Samuel Adams shipments up 12% in 2010

Boston Beer Co., brewer of the Samuel Adams beers, reported higher sales for the fourth quarter and all of 2010, although its stock was punished — the stock prices dropped 11% in after hours trading Tuesday — because it did not meet Wall Street’s expectations. Shares of Boston Beer (SAM) had more than doubled since the beginning of 2010.

Highlights of its report were:

* Depletions growth of 12% for the quarter and 11.5% for the year.
* Core shipments increase of 7% for the quarter and 12% for the year.
* Core gross margin improvement to 55% for 2010 from 52% in the prior year.
* Increase in the company’s investment behind its brands for 2010 of $14.1 million.
* Earnings per diluted share of $0.87 for the fourth quarter and $3.52 for the year.

Given that Boston Beer accounts for about one in five craft beers sold (according to the Brewers Association definition) this is one more sign that when the final totals are in for 2010 overall craft beer sales will likely be up about 11% to 12%.

Boston Beer founder Jim Koch, summarized the success for a press release: “We achieved depletions growth of 12% in the fourth quarter, and total depletions for the year grew 11.5% to 30.9 million case equivalents. This record total depletions for the fourth quarter and full year is attributable to our strong sales execution and continued support from our wholesalers and retailers. While we continue to see expanded distribution of domestic specialty brands and local craft brands, which is increasing competition in the category, we are happy with the health of our brand portfolio. After 26 years, we continue to grow our flagship beer, Samuel Adams Boston Lager, even as we continue to innovate and develop new beer styles, such as Samuel Adams Noble Pils, the Barrel Room Collection and Infinium.”
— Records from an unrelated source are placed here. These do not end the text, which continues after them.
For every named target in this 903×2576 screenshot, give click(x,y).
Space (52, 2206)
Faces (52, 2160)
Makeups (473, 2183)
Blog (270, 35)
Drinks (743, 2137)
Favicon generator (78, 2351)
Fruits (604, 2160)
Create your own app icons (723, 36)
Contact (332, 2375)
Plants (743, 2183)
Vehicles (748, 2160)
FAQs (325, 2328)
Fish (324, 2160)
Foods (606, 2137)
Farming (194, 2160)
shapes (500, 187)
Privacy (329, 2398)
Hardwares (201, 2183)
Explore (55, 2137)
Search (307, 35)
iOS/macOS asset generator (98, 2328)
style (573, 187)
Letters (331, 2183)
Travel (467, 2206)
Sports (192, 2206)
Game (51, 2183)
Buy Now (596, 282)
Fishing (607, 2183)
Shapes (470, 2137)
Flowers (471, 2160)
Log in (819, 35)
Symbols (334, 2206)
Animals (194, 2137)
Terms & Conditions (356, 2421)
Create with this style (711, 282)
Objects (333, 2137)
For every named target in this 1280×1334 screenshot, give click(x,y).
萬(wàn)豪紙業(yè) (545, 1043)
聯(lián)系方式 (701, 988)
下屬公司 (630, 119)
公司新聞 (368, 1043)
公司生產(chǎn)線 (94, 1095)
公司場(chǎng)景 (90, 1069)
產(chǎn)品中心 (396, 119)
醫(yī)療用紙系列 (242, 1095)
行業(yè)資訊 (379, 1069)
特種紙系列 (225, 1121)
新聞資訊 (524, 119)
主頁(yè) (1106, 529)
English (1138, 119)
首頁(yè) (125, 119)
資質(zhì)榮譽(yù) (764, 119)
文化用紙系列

He announced the company will expand it Freshest Beer Program, tested last year with five wholesales, adding ten wholesalers in the first quarter. “This program substantially reduces both the time and the temperature our beer experiences at wholesaler warehouses before reaching the market,” he sad. “This reduction in time and temperature is not only great for our beer; we believe it will also be financially and organizationally beneficial to our wholesalers and in the long term good for our business.”